Not long into the series’ Dec. 4, 2018, premiere, however, staff hosting the event at New York’s NeueHouse Madison Square evacuated the building and canceled the screening after receiving a call that a gunman “was going to shoot up the place.” FBI Special Agent Kerry Calnan recounted the day’s events in an 11-page complaint unsealed Friday against the singer’s Chicago-based manager Donnell Russell.
Announcing the charges Friday, FBI Assistant Director William Sweeney said: “It defies logic that a threat like the one alleged here could stop victims from speaking about their alleged abuse.
“The violence Mr. Russell allegedly threatened succeeded in shutting down one airing of the documentary, but he was unable to silence the women featured in the film,” Sweeney added.
Prosecutors allege that in the minutes before the 7 p.m. screening, Russell first attempted to halt the event by sending cease-and-desist emails “from a person purporting to be an attorney” to NeueHouse Madison Square.
Russell then used two cellphones, according to the complaint, to call 311, the New York City information service; the fire department; and two police precincts surrounding the venue in the Flatiron District, “seemingly in a further effort to disrupt the screening.”
He even dialed *67 first in an attempt to block his number, prosecutors say.
Finally at 7:37, Russell used a landline associated with his Chicago home address to call NeueHouse Madison Square directly, claiming that there was a gunman at the event prepared to shoot up the premiere.
No shooting occurred, Agent Calnan notes in the complaint, but the screening was canceled.
Prosecutors say Russell then texted an unnamed co-conspirator at 8:05: “delete those messages about 50,” a reference to the police.
A recording found on Russell’s iCloud account includes the co-conspirator later remarking that Kelly himself was unaware of the coordinated threats.
“Don [Russell] got identified as the person who called in the fucking gun threat which was stupid as fuck and Rob didn’t know shit about it … they said the NYPD traced it back to him,” the co-conspirator said, as quoted in the complaint.
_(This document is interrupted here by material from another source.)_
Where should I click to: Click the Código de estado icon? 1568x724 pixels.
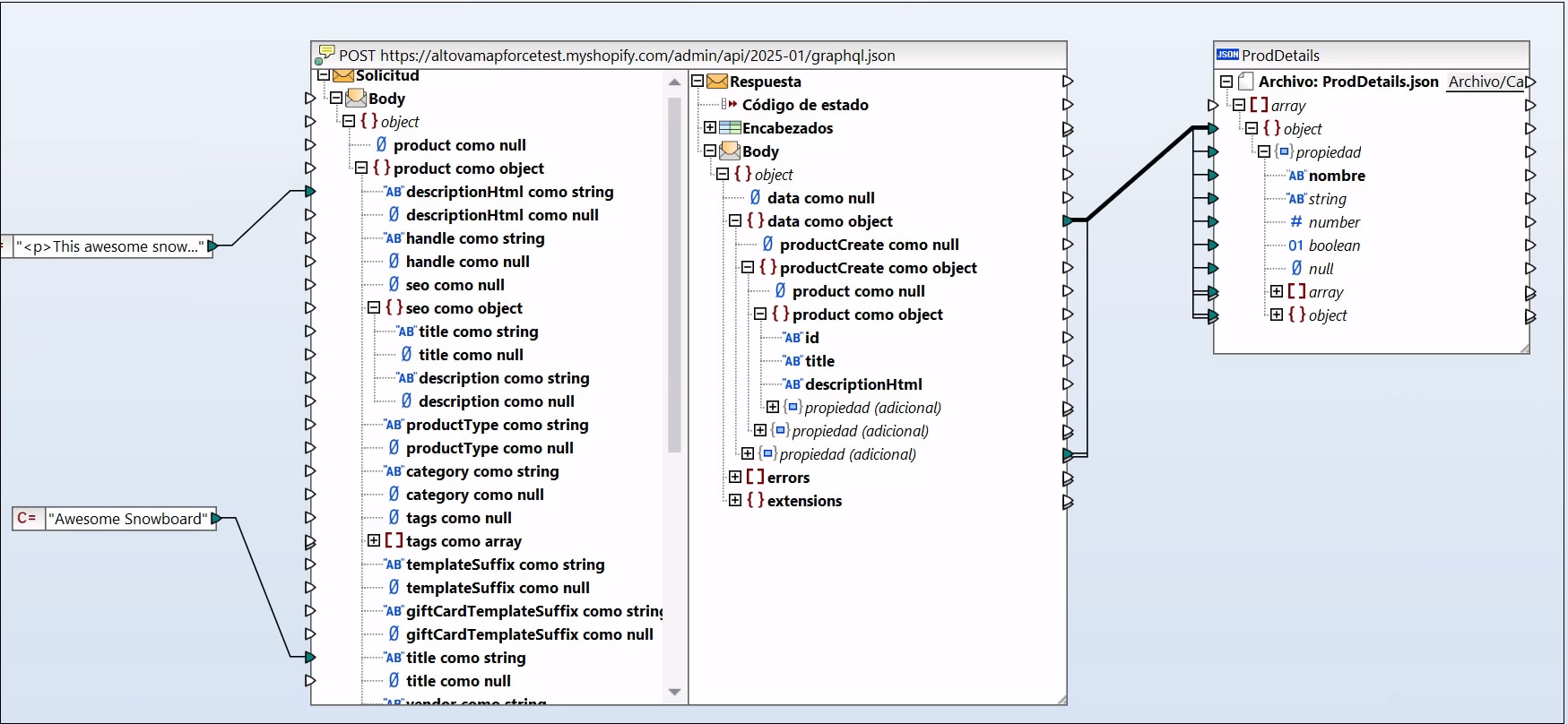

A month after the docuseries premiered, Illinois prosecutors charged Kelly in January with 10 counts of aggravated sexual abuse following decades of misconduct allegations swirling around the Chicago native.
Six months later, prosecutors in the Eastern District of New York announced separate charges against Kelly in August 2019.
Russell was charged Tuesday with one count of threatening physical harm by interstate communication and one count of conspiracy to threaten physical harm by interstate communication.
Activist and #MeToo founder Tarana Bruke was set to appear on a panel after the screening, alongside R. Kelly accusers Kitti Jones, Jerhonda Pace, Lisa Van Allen and Asante McGee.
“Surviving R. Kelly” producer Brie Miranda Bryant and feminist writer Jamilah Lemieux and were also set to speak to speak at the private event.
A second season of the docu-series, “Surviving R. Kelly Part II: The Reckoning,” premiered in January 2020.
Russell was one of three man charged in Brooklyn federal court earlier this week for allegedly attempting to intimidate and extort multiple Kelly accusers.
Russell’s attorney did not immediately respond to request for comment Friday.
Kelly is famous for hits such as “Trapped in the Closet” and “I Believe I Can Fly.” But allegations of sexual abuse, including of minors, have dogged the Grammy-winning star for decades.
He had been previously charged by Cook County prosecutors, going on trial in 2008 for 21 counts of child pornography before being acquitted.
The 53-year-old singer’s case in Brooklyn is presided over by U.S. District Judge Ann Donnelly, an Obama appointee.
Jury selection in the trial is set to begin Sept. 29.